Dare to know: risk illiteracy and shared decision making

The health of nations is undermined by inadequate health literacy, and particularly by failures of statistical literacy, among doctors, patients, journalists, and policy makers. This conviction led to the convening of a meeting of the Ernst Strüngman Forum to discuss to find ways to combat this problem. The meeting was convened in Frankfurt am Main in October 2009, and this book summarises those deliberations and represents with remarkable accuracy all the strengths, but also perhaps the weaknesses, of such a process.

The best part of the book presents a devastating dissection of the statistical illiteracy of doctors. To give just one example, 160 German gynaecologists were provided with the information needed to calculate the chances that a woman with a positive screening mammogram actually has breast cancer: a prevalence of 1%, a sensitivity of 90%, and a false-positive rate of 9%. The doctors were asked, “What would you tell a woman who tested positive that her chances were of having breast cancer?” The best answer is that about one out of 10 women who test positive have cancer. Yet 60% of the gynaecologists thought that eight or nine women out of the 10 have cancer. The emotional toll on the women given such misleading information must be immense. Such studies have been replicated in many different healthcare systems and for many different diagnoses and this book rightly deplores the situation. Yet the teaching of medical statistics is represented in only a tiny proportion of the curriculums of most medical schools, and the science of uncertainty and the challenges of risk communication are almost completely absent.

It is no wonder that doctors struggle, and their attempts are further undermined by the misleading presentation of data. “Every health statistic can be reported in a transparent or misleading way. For instance, absolute risks, mortality rates, and natural frequencies are transparent, whereas relative risks, five year survival rates, and conditional probabilities (eg, sensitivities) tend to mislead physicians and patients alike. At issue is not lying, but the art of saying something correctly in a way that most listeners will understand wrongly.”

For this reader, there is a rich irony in the presentation of David Cameron as a model of good practice.

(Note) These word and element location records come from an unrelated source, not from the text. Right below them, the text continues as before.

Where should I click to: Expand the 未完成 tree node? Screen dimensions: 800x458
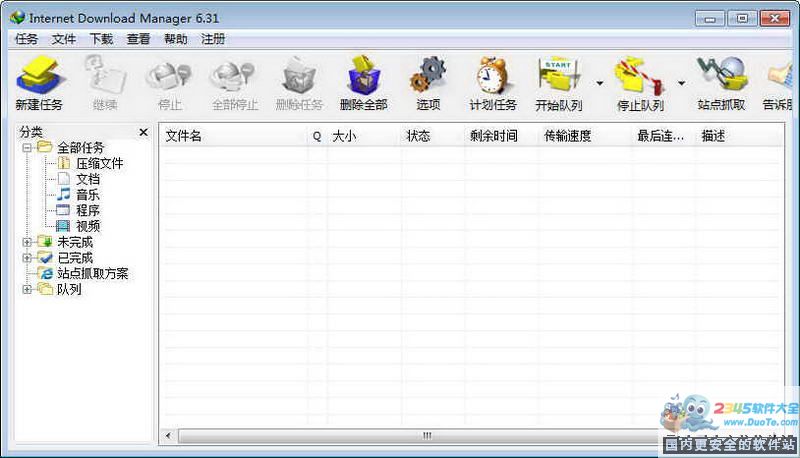(x=27, y=242)
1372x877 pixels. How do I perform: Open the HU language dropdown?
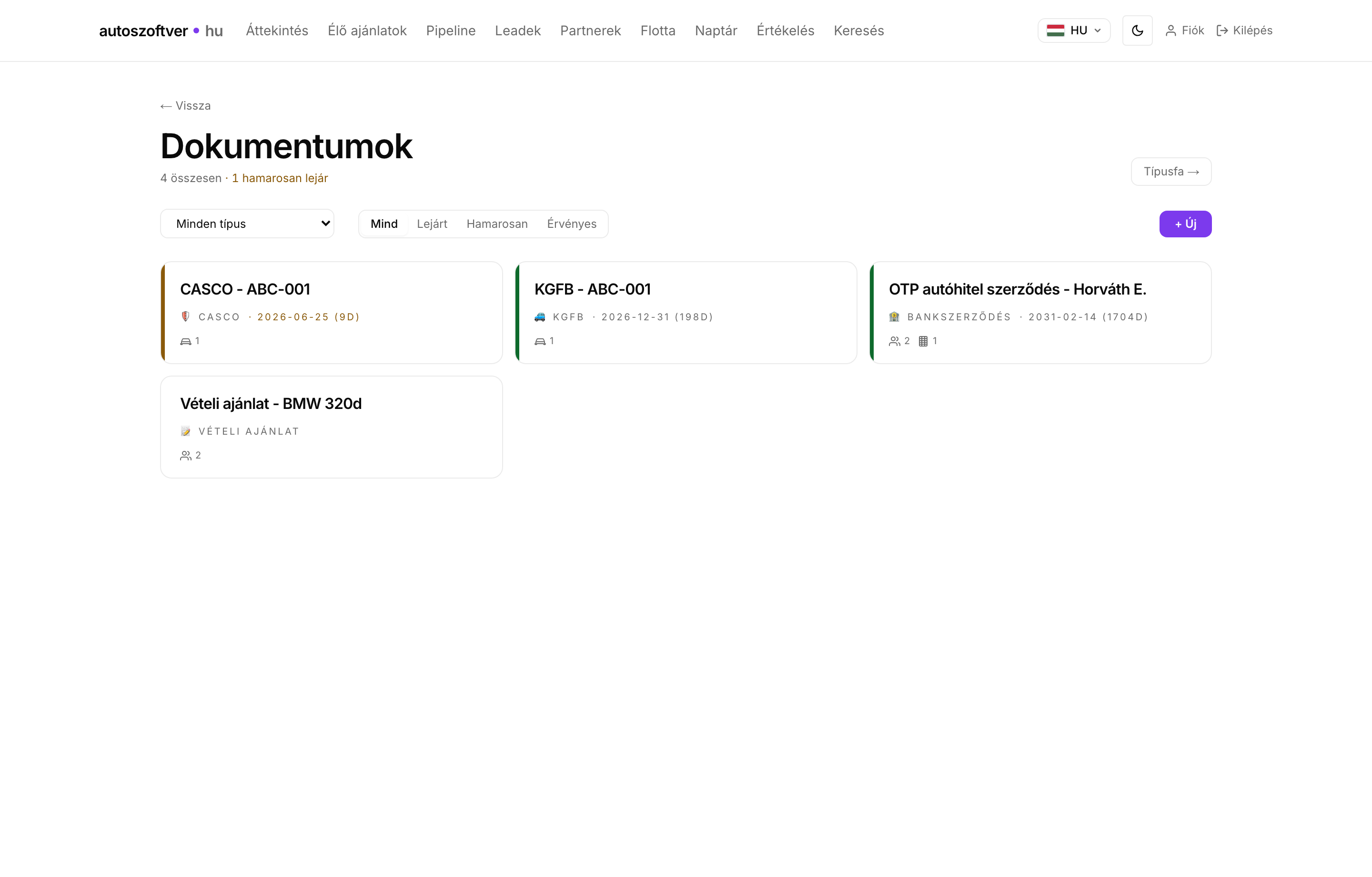[1074, 30]
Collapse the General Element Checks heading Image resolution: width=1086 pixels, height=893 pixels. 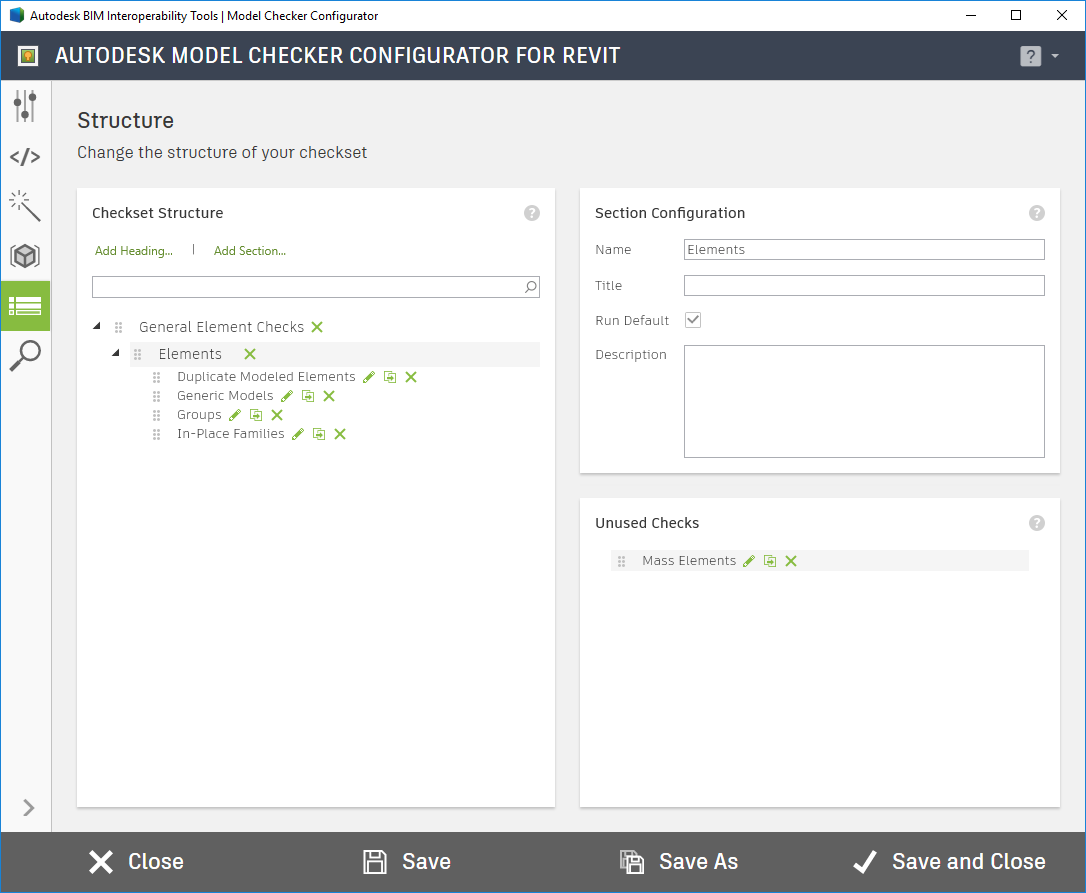pos(96,325)
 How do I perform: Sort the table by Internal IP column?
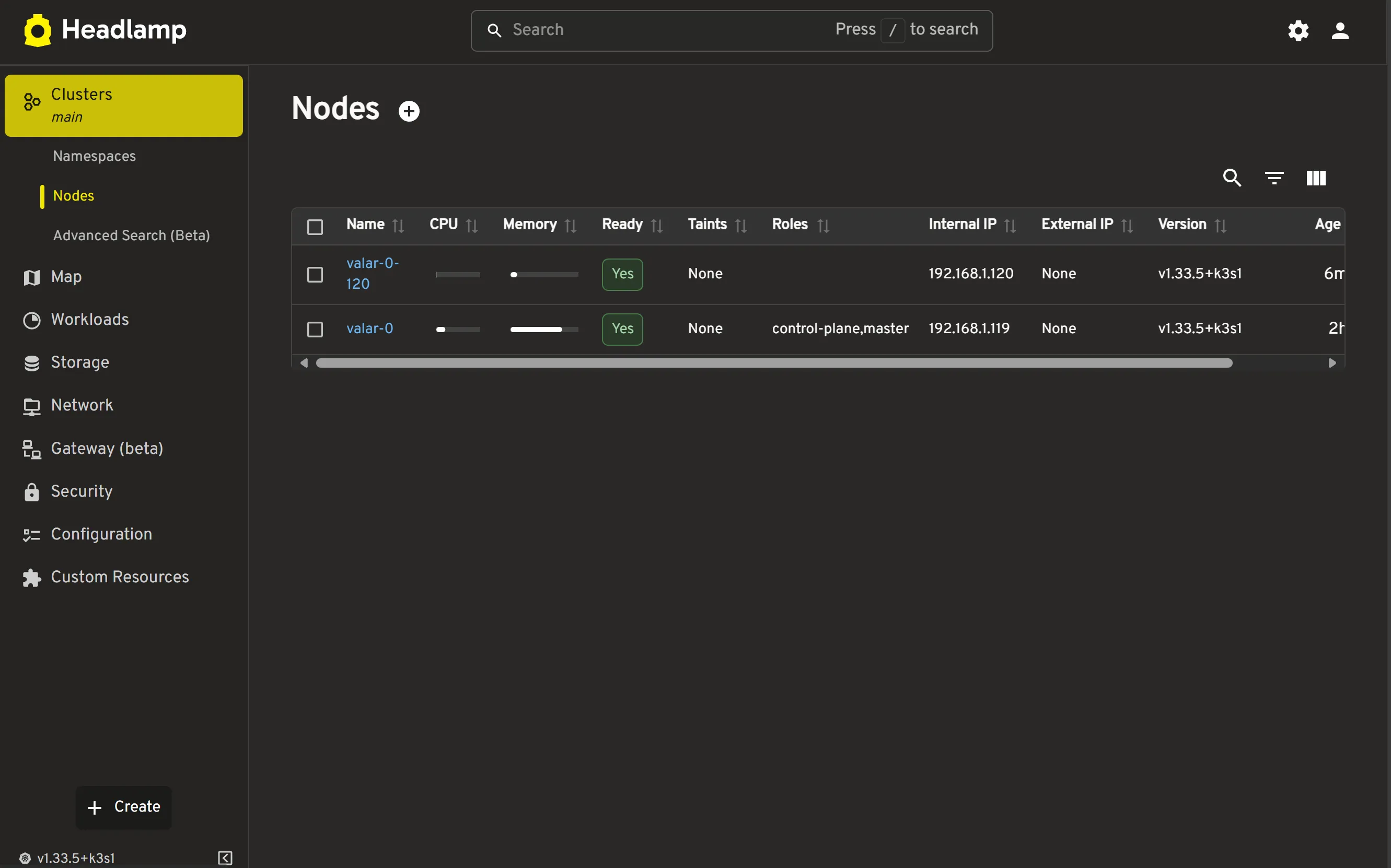pyautogui.click(x=1010, y=225)
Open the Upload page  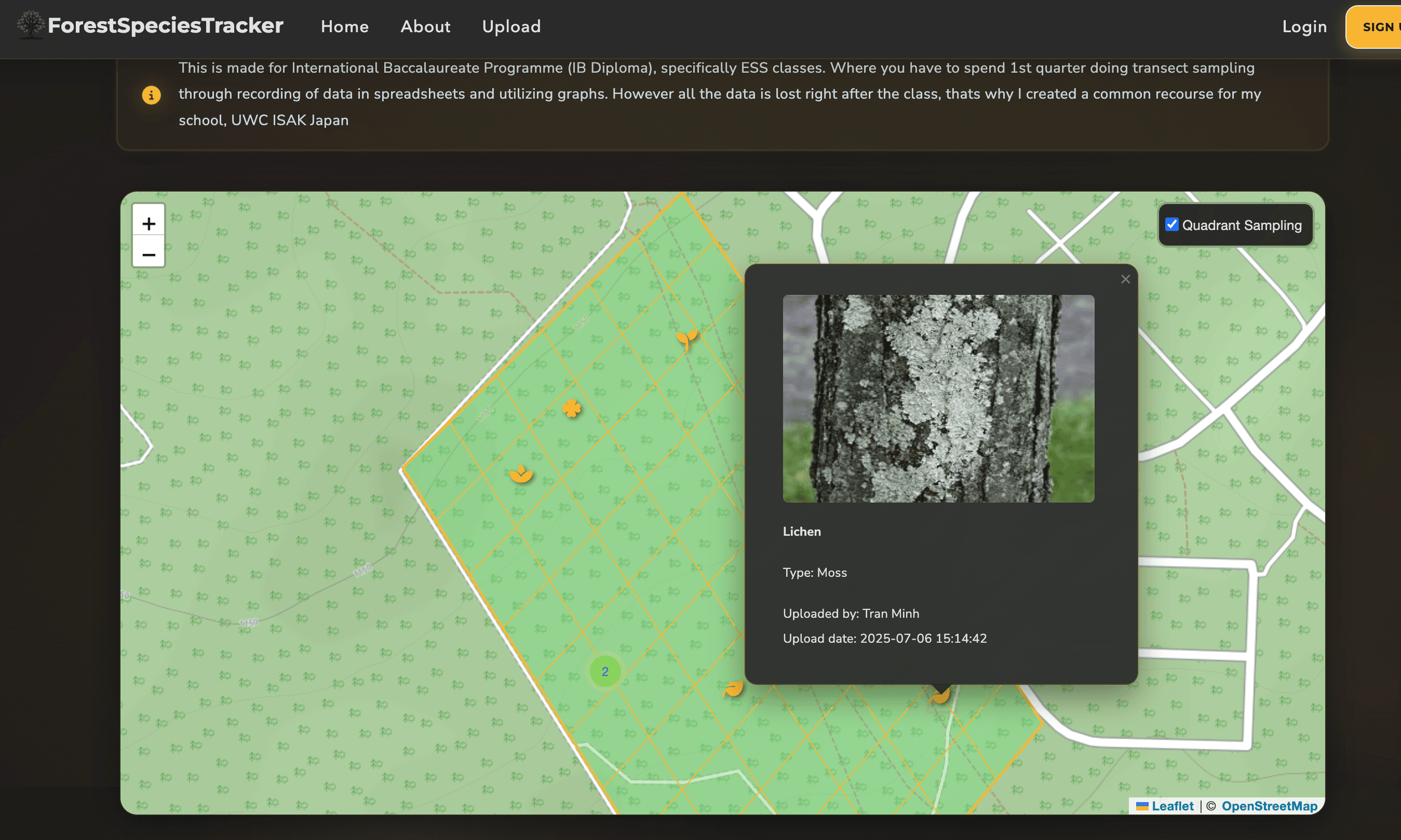tap(510, 26)
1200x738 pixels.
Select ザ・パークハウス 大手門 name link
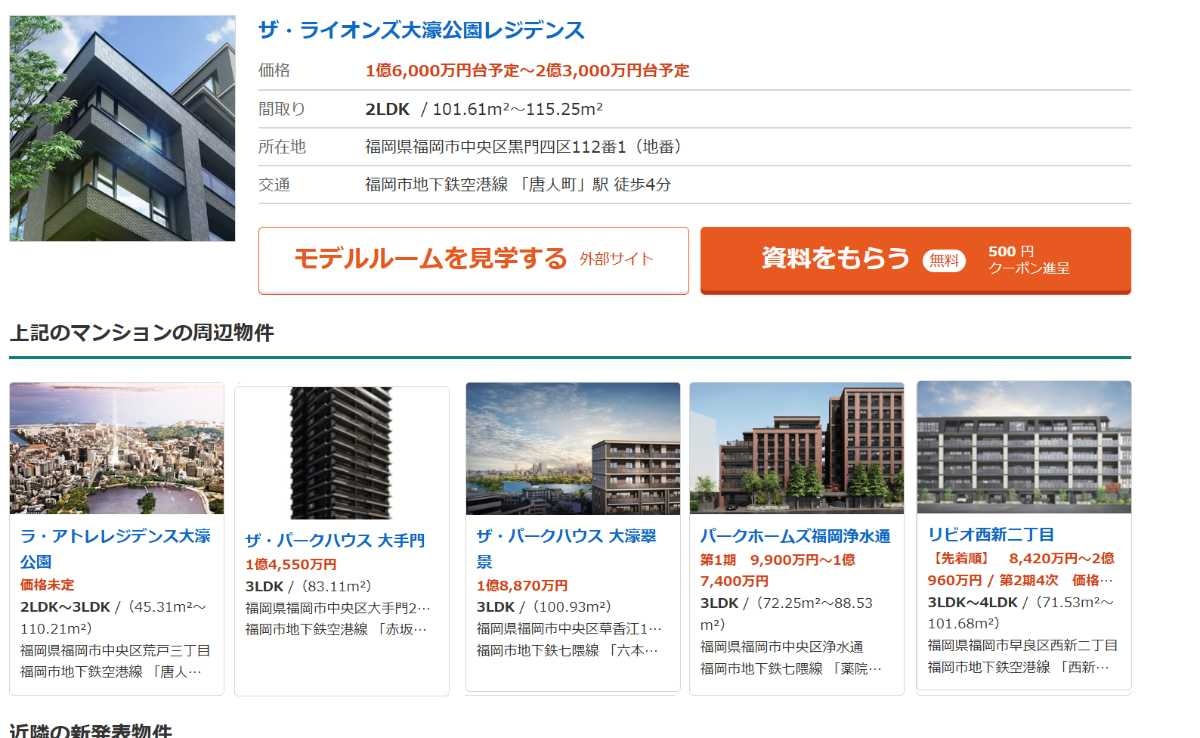(335, 540)
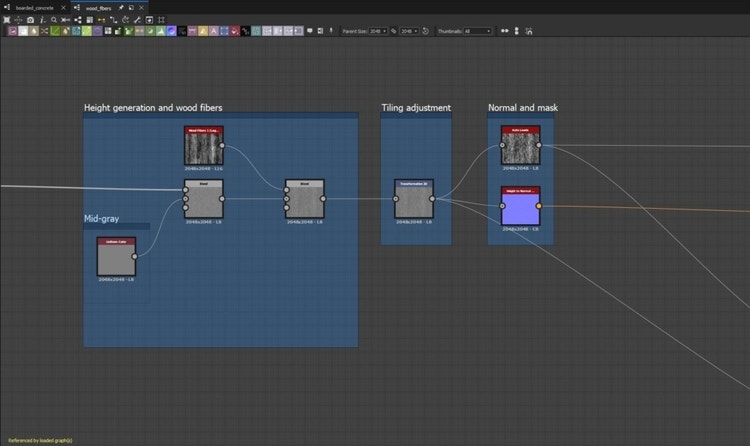750x446 pixels.
Task: Toggle the link chain between size fields
Action: click(x=394, y=31)
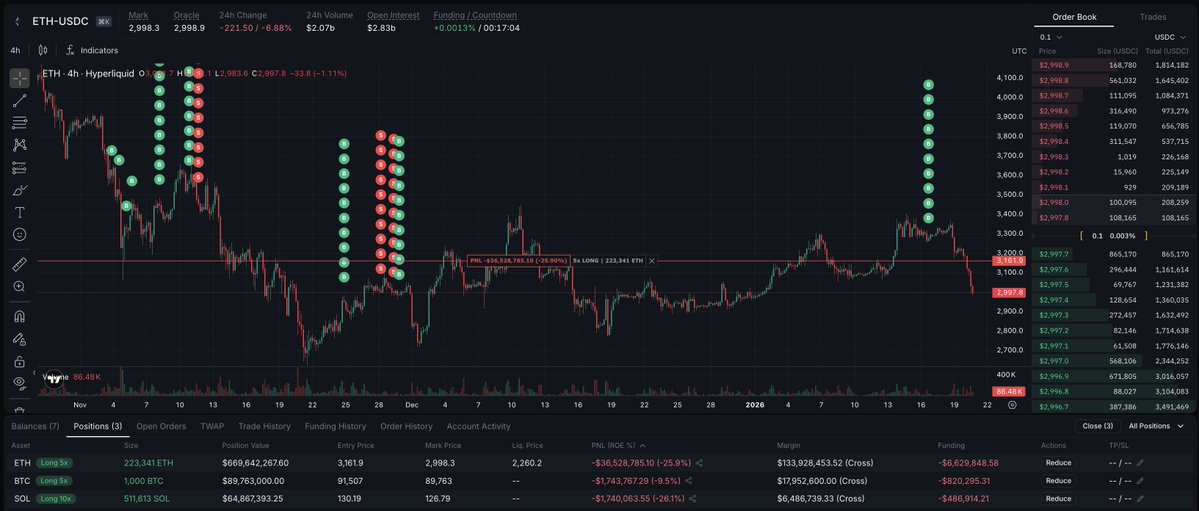Viewport: 1199px width, 511px height.
Task: Click the zoom in magnifier tool
Action: pos(20,287)
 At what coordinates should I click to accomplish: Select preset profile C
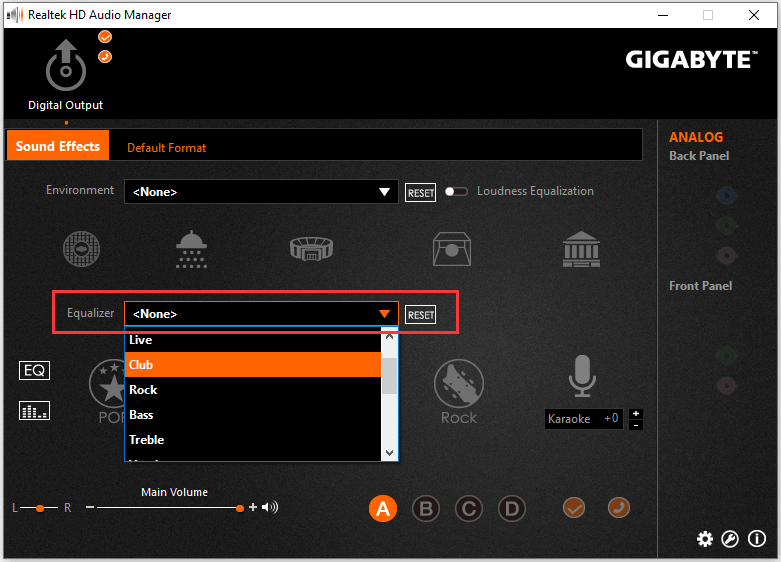tap(468, 509)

He is quoted as announcing in 2010 that, “the Government intends to bring about an NHS information revolution, to correct the imbalances in who knows what. Our aim is to give people access to comprehensive, trustworthy, and easy to understand information.” Yet, he has been supporting the logic of Andrew Lansley’s so called reforms of the NHS by claiming that UK survival rates for cancer and heart disease are the worst in Europe. In so doing he seems to pretend that survival rates equate with mortality rates—which they do not—and, as is carefully explained elsewhere in the book, he succumbs to both lead time bias (“screening results in early detection and thus increases five year survival rates by setting the time of diagnosis earlier”) and overdiagnosis bias (“screening increases survival rates by including people with non-progressive cancers, which by definition do not lead to mortality”).

Instead of providing information that is trustworthy and comprehensive he models the art of saying something correctly in a way that he knows his listeners will understand incorrectly. He should read at least some chapters of this book, but the chances of that seem vanishingly small, and are not helped by the weaknesses of the book itself.

Books with multiple authors are always a challenge, and the inherent problems of repetition soon become clear and those of contradiction not much later. The book speaks of the dream of statistical literacy, which is seen to embody Immanuel Kant’s ideal: sapere aude, or dare to know. The more courageous authors acknowledge that the uncertainties inherent in healthcare mean that often there is no single right answer for patient or doctor, and that both must actively share the decision as to which of several options to pursue. This does not accord well with the contributor who tells us that the causes of “patients failing to receive optimal care” include “the unwillingness of patients to accept evidence” and “failure to adhere to treatments.” Such attitudes would seem to do nothing to encourage patients to dare to know.

There is a constantly recurring tension between the desires to inform and to persuade. Some of the persuasion, perhaps best exemplified by leaflets that support screening programmes, is motivated by good intentions abetted by wishful thinking, but persuasion can also be more malevolent and more deliberately deceptive. Good intentions seem too often to blind their owners to the need to trust in patients’ ability to make their own decisions.

The multiple authors of the book make the point that more care is often worse than less. If only they had applied the same judgment to their own efforts. At 100 pages this book could have been riveting and invaluable. Sadly, at almost 400 pages, it becomes repetitive, contradictory, and ultimately tedious.